About half of Basecamp’s employees are parents, says Fried, who is married and has two kids, ages one and five. “It’s important for companies to recognize that there’s no such thing as a full-time job right now for most people who have kids at home,” he says. “They’re doing their best, but they’re not really putting in a full day’s work.” Heinemeier Hansson, who has been sheltering in place with his wife and their three kids, ages six months, four, and seven, says there’s been “a lot of screaming,” especially between the seven- and four-year-old. “We’re all on edge. Adults just internalize it. Kids verbalize it into screams.”

Even if your company already has some familiarity with remote work and the tools for doing it — as many tech companies and smaller businesses already do — don’t underestimate the time it takes to get everybody on board, even at the basic proficiency level. “If you threw a guitar at me, and I’ve never played a guitar before, everyone would understand that I’m going to suck,” Fried says. “It’s the same thing for remote work. If people haven’t practiced before, they’re going to suck for a little bit.”

Companies need to prioritize, says Heinemeier Hansson, whose main focus now, as CTO, is making sure the Basecamp platform doesn’t melt down in this real-life stress test. “If [we have] any outage — even a short one — now, it would be even more catastrophic than usual,” he says. “I feel a great responsibility to make sure that our systems are resilient, fast, safe, and secure.” To that end, he and Fried made the call to delay launching any new features and products for now, including Hey, a new email service that had been scheduled for an April release. “Who the fuck wants to hear about a new email product right now?” he says.

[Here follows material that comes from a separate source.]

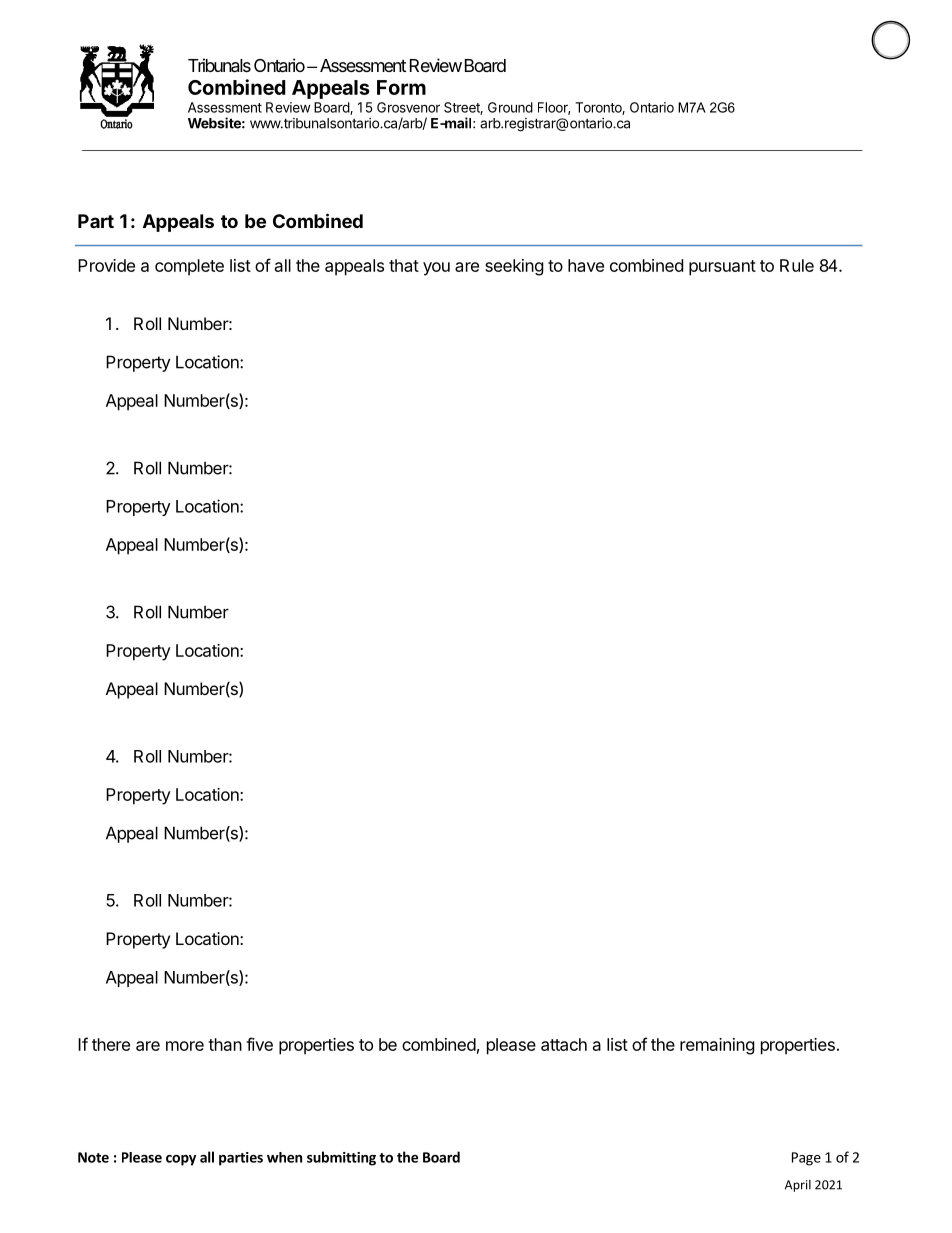 This screenshot has width=952, height=1233. What do you see at coordinates (189, 267) in the screenshot?
I see `complete` at bounding box center [189, 267].
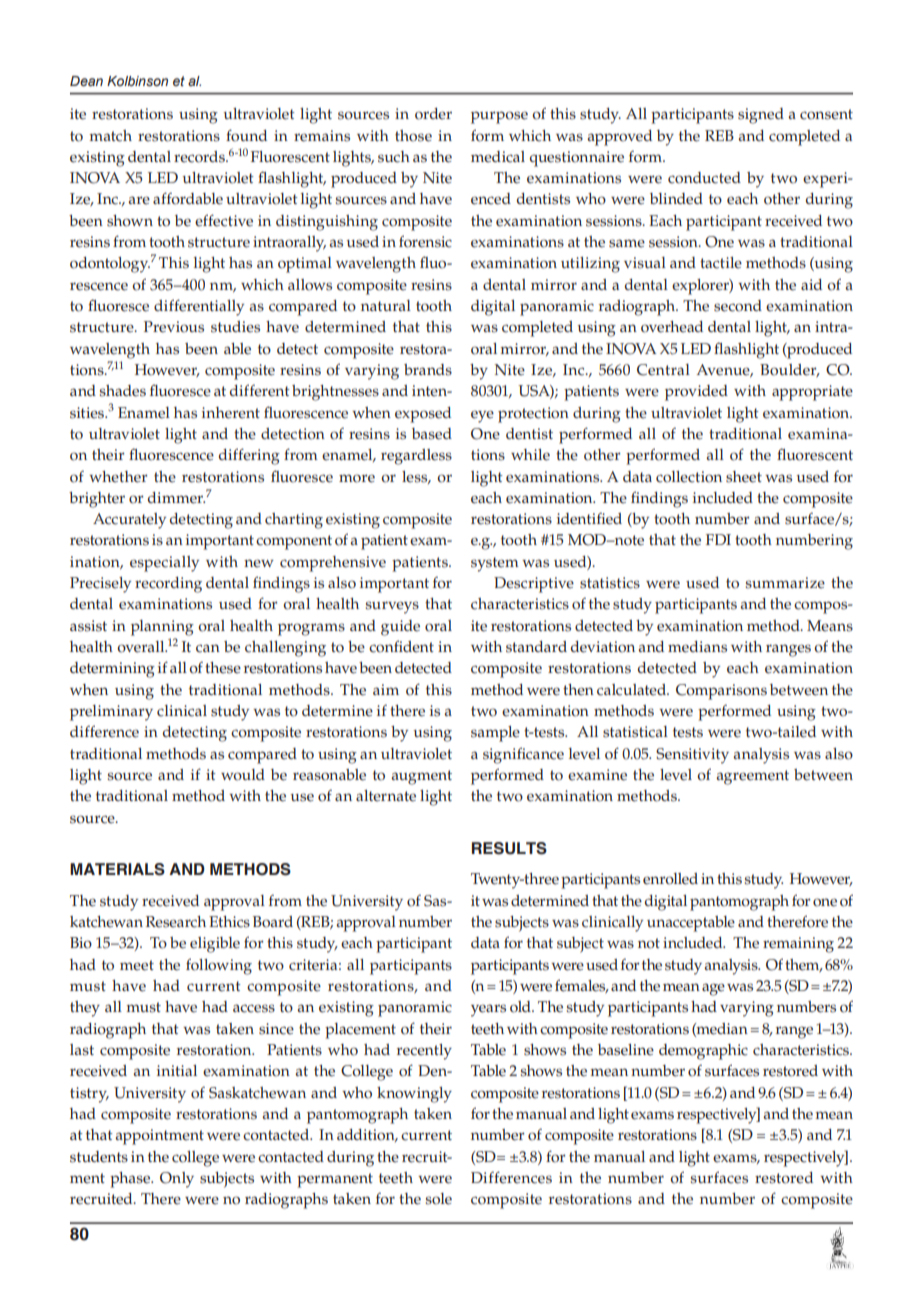 The height and width of the screenshot is (1316, 923). Describe the element at coordinates (110, 136) in the screenshot. I see `match` at that location.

Although their message and product seem ideally suited for the current moment, there’s also built-in uncertainty for them. “While we might be picking up a bunch of new customers, we might be losing a bunch too,” Fried says. “A lot of our customers are small business owners, and small businesses are getting hit really hard right now. I’m less worried about losing business to competitors than losing business because companies are closing or cutting a cost.” Heinemeier Hansson believes the worst is yet to come: “We’re in the eye of the storm, and in about two seconds, it’s going to move and shit is going to start flying and then all our plans are going to be out the window.”

What is certain, however, is that when the pandemic eventually subsides, quarantines lift, and companies start returning to their offices — hordes of commuters once again grumbling about delayed trains and bumper-to-bumper traffic and spilled coffee— behavior across corporate America will be forever changed. “My hope is that people look back at this time and see that they ended up getting a lot done and people enjoyed it,” Fried says. “And that it will spur companies to revisit the way they work.”